In his 16-minute speech, which was also broadcast in Times Square, the 63-year-old once again dismissed the state attorney general’s report charting the allegations of sexual abuse against him, criticised progressive action following a “defund the police” movement, and called on Congress to reinstate the full deduction for state and local taxes.

“Demonising business is against our collective self-interest,” he said. “We can end income inequality without ending incomes.”

He defended the state’s response to the coronavirus crisis and warned state and local officials to brace New York for the “immediate threat” from the Delta variant amid a surge in infections and hospitalisations across the US.

“Political procrastination is Covid collaboration,” he said in a warning to lawmakers.

“We didn’t get everything done that we wanted to, or even everything we should have done,” he said. “And we didn’t always get it quite right. But I want you to know, from the bottom of my heart, that everyday I worked my hardest, I gave it my all and I tried my best.”

During his final moments in public office, the governor sought to highlight his administration’s policy achievements and defend his governance, which he said has shown “a new paradigm of government in this state” that “actually works, and actually works for people”.

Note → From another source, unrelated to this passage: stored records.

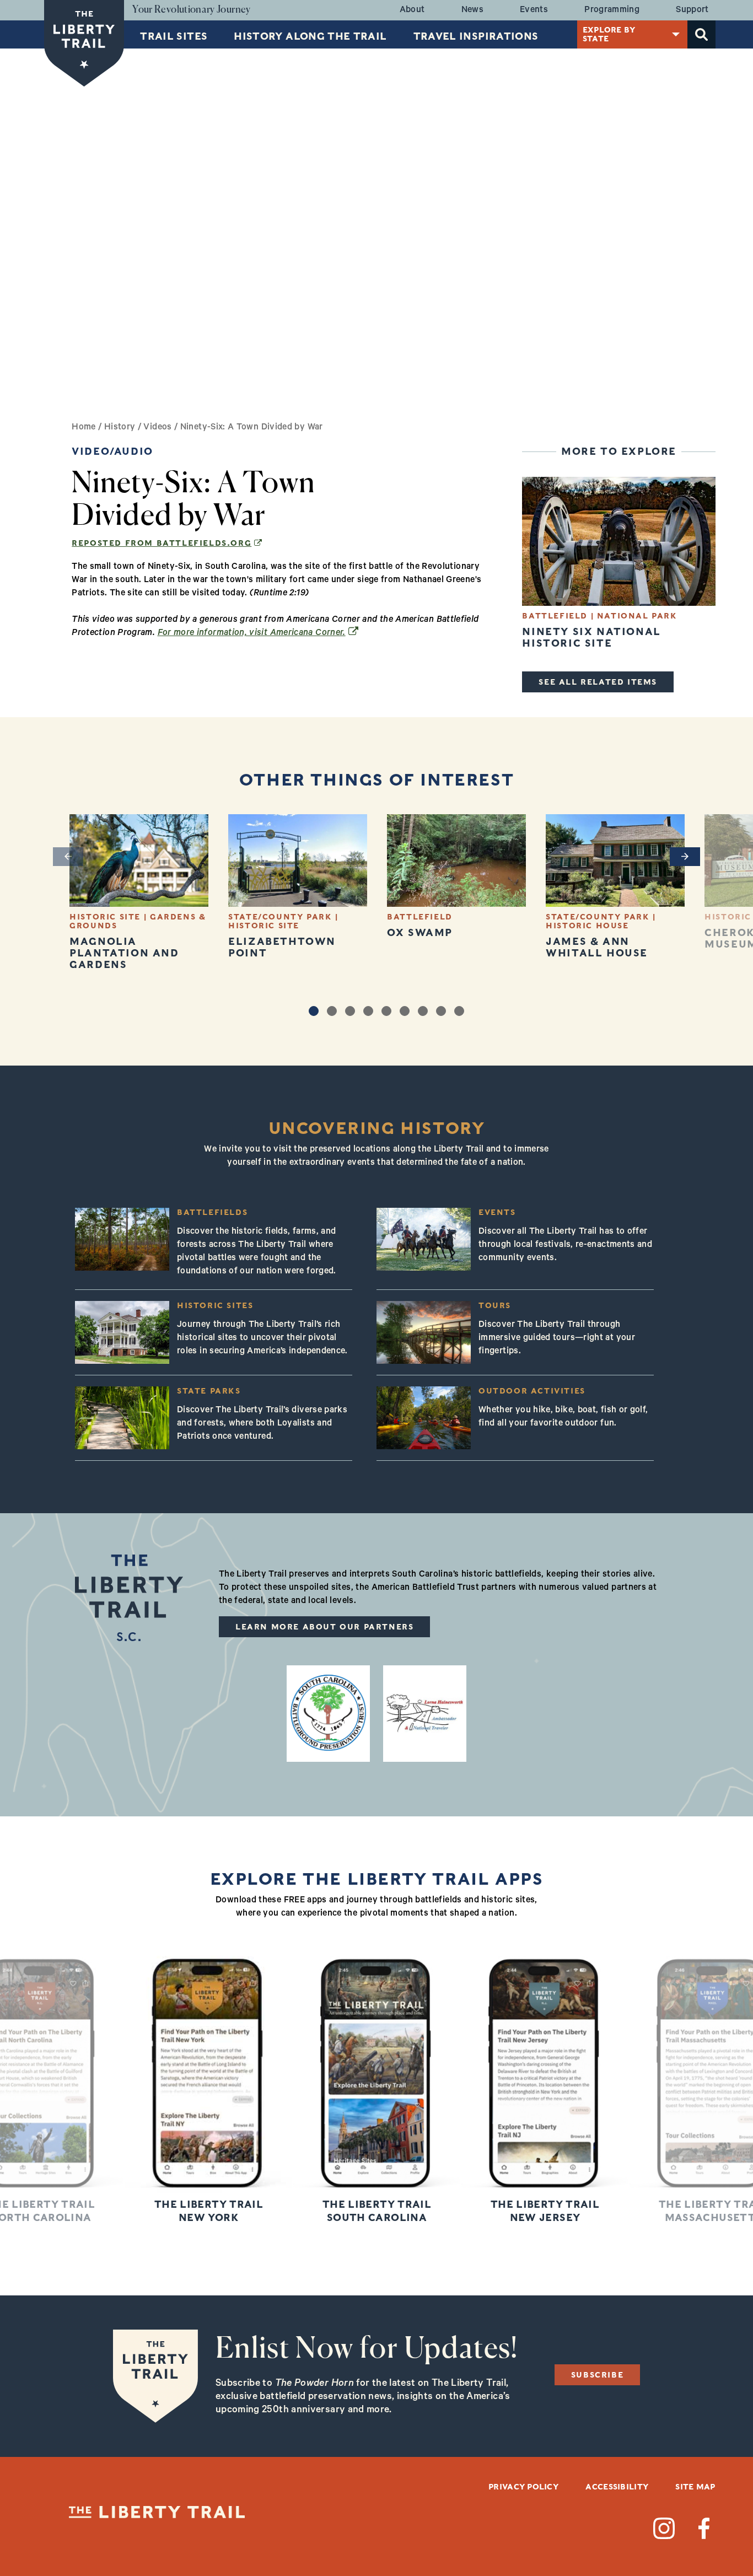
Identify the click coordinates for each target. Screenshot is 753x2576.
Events (534, 10)
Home (83, 428)
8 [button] (441, 1011)
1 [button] (314, 1011)
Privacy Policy (523, 2486)
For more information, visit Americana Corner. (258, 633)
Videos (157, 428)
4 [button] (368, 1011)
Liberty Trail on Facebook (704, 2528)
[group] (209, 2084)
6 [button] (405, 1011)
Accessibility (616, 2486)
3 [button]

He will leave office with an extraordinary campaign war chest, likely amassed in his anticipation of running for a fourth term in office.

But he also leaves behind criticism and investigations into allegations of using state resources to work on his book about his response to the coronavirus pandemic and claims that he prioritised Covid-19 tests for his family and friends, all during a crisis in the state that has led to the deaths of more than 53,000 New Yorkers.

In his final hours, as Henri stormed across the northeastern US, the governor harked back to the role that placed him on an international media pedestal, as a commander leading a crisis, when he stood in sharp contrast to the chaos from inside the White House under Donald Trump. As such, he used his final speech to announce his belief that teachers should be vaccinated from Covid-19 before schools open for the 2021-2022 school year, and that private businesses across the state must also impose requirements for large gatherings. He said that such requirements would require new laws to mandate them.

Mr Cuomo also characterised scrutiny into government reports of his alleged abuse as “moments of intense political pressure and media frenzy that may cause a rush to judgment”, weeks after he had called on the public to await the results of investigations before doing so.

Instead, Mr Cuomo criticised the 165-page report from New York attorney general Letitia James as one “designed to be a political firecracker on an explosive topic”.

“And it worked,” he added. “There was a political and media stampede… I am a fighter, and my instincts are to fight because it is unfair and unjust in my mind.”

Ms Hochul, who will be sworn into office just after midnight on Monday as the state’s first-ever female governor, will “step up to the challenge” to lead the state, Mr Cuomo said.

“We all wish her success,” he added.